Wednesday, October 9, 2013

Robert Doyle's collapsing kingdom



While poking about in the shed last month in hope of finding the perfect nut, bolt and spring washer to repair a broken scissors, a receipt from 1978 came to light amidst the cobwebs. It was for a Victa motor mower, the sum a quite staggering  $379, purchased by the machine’s original owner from McEwan’s in Bourke Street, the hardware emporium that was a Melbourne institution until it went out of business in 1993, when the chain and its flagship were purchased by Bunnings.  Passed to the Professor via a Springvale garage sale for a much more reasonable $30 in 2006, the mower came with the original receipt, which the elderly former owner had taped to the handle. Thirty five years after being unpacked, the lusty four-stroke still does a fine job of cutting the grass.

What brings this to mind is a story in today’s Age recounting the travails of the developers who purchased the McEwan’s building, just up the Bourke street hill from the Mall outside Myer.
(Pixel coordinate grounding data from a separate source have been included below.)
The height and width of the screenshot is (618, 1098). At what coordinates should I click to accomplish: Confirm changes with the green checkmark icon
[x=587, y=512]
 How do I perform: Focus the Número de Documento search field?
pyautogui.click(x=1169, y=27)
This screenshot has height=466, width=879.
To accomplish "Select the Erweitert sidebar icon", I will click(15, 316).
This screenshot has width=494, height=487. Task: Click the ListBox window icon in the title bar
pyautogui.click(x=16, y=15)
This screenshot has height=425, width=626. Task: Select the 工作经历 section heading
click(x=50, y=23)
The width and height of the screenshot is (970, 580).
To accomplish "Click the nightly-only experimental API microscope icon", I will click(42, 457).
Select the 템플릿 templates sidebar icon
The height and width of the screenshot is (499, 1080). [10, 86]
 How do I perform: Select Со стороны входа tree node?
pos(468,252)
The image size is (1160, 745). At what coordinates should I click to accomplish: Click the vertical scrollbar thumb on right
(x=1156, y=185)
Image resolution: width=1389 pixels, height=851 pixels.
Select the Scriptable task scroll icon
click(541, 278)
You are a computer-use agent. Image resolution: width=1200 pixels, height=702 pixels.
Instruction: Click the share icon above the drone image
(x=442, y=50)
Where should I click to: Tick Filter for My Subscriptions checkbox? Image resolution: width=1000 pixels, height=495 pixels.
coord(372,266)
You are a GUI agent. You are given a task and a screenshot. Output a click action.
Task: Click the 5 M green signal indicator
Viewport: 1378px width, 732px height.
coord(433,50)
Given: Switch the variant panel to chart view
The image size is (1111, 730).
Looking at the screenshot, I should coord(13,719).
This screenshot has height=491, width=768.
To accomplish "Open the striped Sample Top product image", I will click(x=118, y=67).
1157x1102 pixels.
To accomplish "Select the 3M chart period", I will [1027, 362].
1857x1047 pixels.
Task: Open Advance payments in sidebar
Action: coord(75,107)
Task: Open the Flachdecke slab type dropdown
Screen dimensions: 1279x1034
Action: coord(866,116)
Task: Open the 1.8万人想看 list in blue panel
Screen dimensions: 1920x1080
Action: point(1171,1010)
Their tenants went broke for want of passing traffic and the former emporium, which was supposed to become a chic, three-storey bazaar, is empty and covered with graffiti. Reporter Chris Vedelago also quotes a 2010 judgment in a case brought against the then-landlord by a disenchanted tenant: “‘There was virtually no pedestrian activity, either by reason of customers coming to deal with businesses in the Foundry,’ as it was re-named, ‘or by reason of the so-called 'ant trail' [a new retail thoroughfare created between Bourke and Little Collins streets],' the judge found.”

While the Age report goes on to note that the site’s future is in doubt, the opportunity to suggest a fresh use was missed, despite an obvious and compelling alternative.

Why not re-christen it The Lord Mayor Robert Doyle Institute For Really Stuffing The CBD?
For those not blessed to live in Victoria, know that Doyle was the former leader of the parliamentary Liberal Party while Labor premiers Bracks and Brumby were feather-bedding union mates in projects that ranged from the still-unused $12 billion desalination plant to the re-development of the MCG. A preposterous figure, he would rise in the Legislative Assembly to make a point, be dismissed as a pompous featherhead by the governments of the day and melt meekly back into his seat, a gelatinous pool of spineless irrelevance topped by an empty skull and an inflated sense of self-worth. If he showed any life at all it was when there was a bit of a sort in the public gallery and he craned his neck to take in the spectacle. Doyle was such a lousy leader of the Opposition that his replacement, the hapless and hopeless Ted Baillieu, constituted an actual improvement.

After failing in Spring Street he found his niche at the Town Hall, much as the more problematic lumps sometimes lodge in the S-bend, where his only worthwhile achievement has been to turn loose police on the Occupists in the City Square, and even that took him four weeks to authorise. Other than that, he has been a very good Labor/Greens mayor, which is certainly not what voters had a right to expect when they voted for a Liberal.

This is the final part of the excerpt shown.